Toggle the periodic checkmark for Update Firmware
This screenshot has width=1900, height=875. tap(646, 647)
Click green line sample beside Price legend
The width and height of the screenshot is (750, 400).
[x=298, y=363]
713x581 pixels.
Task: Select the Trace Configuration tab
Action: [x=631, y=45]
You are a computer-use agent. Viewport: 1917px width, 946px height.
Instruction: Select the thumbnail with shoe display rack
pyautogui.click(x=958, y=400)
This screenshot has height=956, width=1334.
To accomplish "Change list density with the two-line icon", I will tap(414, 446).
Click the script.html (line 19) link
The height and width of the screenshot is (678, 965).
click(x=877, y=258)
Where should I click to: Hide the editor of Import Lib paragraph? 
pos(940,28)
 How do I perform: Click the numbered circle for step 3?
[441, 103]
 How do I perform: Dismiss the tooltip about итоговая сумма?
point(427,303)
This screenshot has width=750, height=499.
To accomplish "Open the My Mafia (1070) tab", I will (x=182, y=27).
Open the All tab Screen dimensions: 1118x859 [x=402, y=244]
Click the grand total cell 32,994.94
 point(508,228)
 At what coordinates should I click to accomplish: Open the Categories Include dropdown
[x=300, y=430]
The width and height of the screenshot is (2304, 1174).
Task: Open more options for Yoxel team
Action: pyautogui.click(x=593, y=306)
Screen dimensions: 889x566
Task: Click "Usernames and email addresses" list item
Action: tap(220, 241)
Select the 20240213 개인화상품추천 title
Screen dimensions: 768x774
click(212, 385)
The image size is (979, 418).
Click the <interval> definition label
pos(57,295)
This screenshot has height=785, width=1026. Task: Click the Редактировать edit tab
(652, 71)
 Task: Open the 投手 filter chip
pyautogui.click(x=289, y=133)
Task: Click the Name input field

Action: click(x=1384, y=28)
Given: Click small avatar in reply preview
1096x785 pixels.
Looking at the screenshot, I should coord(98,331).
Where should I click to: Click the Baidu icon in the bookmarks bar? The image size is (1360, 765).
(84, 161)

----

Express every line of the rows above as a JSON list of strings, one string per line, leaving out blank lines.

Complete answer »
[
  "Toggle the periodic checkmark for Update Firmware",
  "This screenshot has width=1900, height=875. tap(646, 647)",
  "Click green line sample beside Price legend",
  "The width and height of the screenshot is (750, 400).",
  "[x=298, y=363]",
  "713x581 pixels.",
  "Task: Select the Trace Configuration tab",
  "Action: [x=631, y=45]",
  "You are a computer-use agent. Viewport: 1917px width, 946px height.",
  "Instruction: Select the thumbnail with shoe display rack",
  "pyautogui.click(x=958, y=400)",
  "This screenshot has height=956, width=1334.",
  "To accomplish \"Change list density with the two-line icon\", I will tap(414, 446).",
  "Click the script.html (line 19) link",
  "The height and width of the screenshot is (678, 965).",
  "click(x=877, y=258)",
  "Where should I click to: Hide the editor of Import Lib paragraph? ",
  "pos(940,28)",
  " How do I perform: Click the numbered circle for step 3?",
  "[441, 103]",
  " How do I perform: Dismiss the tooltip about итоговая сумма?",
  "point(427,303)",
  "This screenshot has width=750, height=499.",
  "To accomplish \"Open the My Mafia (1070) tab\", I will (x=182, y=27).",
  "Open the All tab Screen dimensions: 1118x859 [x=402, y=244]",
  "Click the grand total cell 32,994.94",
  " point(508,228)",
  " At what coordinates should I click to accomplish: Open the Categories Include dropdown",
  "[x=300, y=430]",
  "The width and height of the screenshot is (2304, 1174).",
  "Task: Open more options for Yoxel team",
  "Action: pyautogui.click(x=593, y=306)",
  "Screen dimensions: 889x566",
  "Task: Click \"Usernames and email addresses\" list item",
  "Action: tap(220, 241)",
  "Select the 20240213 개인화상품추천 title",
  "Screen dimensions: 768x774",
  "click(212, 385)",
  "The image size is (979, 418).",
  "Click the <interval> definition label",
  "pos(57,295)",
  "This screenshot has height=785, width=1026. Task: Click the Редактировать edit tab",
  "(652, 71)",
  " Task: Open the 投手 filter chip",
  "pyautogui.click(x=289, y=133)",
  "Task: Click the Name input field",
  "Action: click(x=1384, y=28)",
  "Given: Click small avatar in reply preview",
  "1096x785 pixels.",
  "Looking at the screenshot, I should coord(98,331).",
  "Where should I click to: Click the Baidu icon in the bookmarks bar? The image size is (1360, 765).",
  "(84, 161)"
]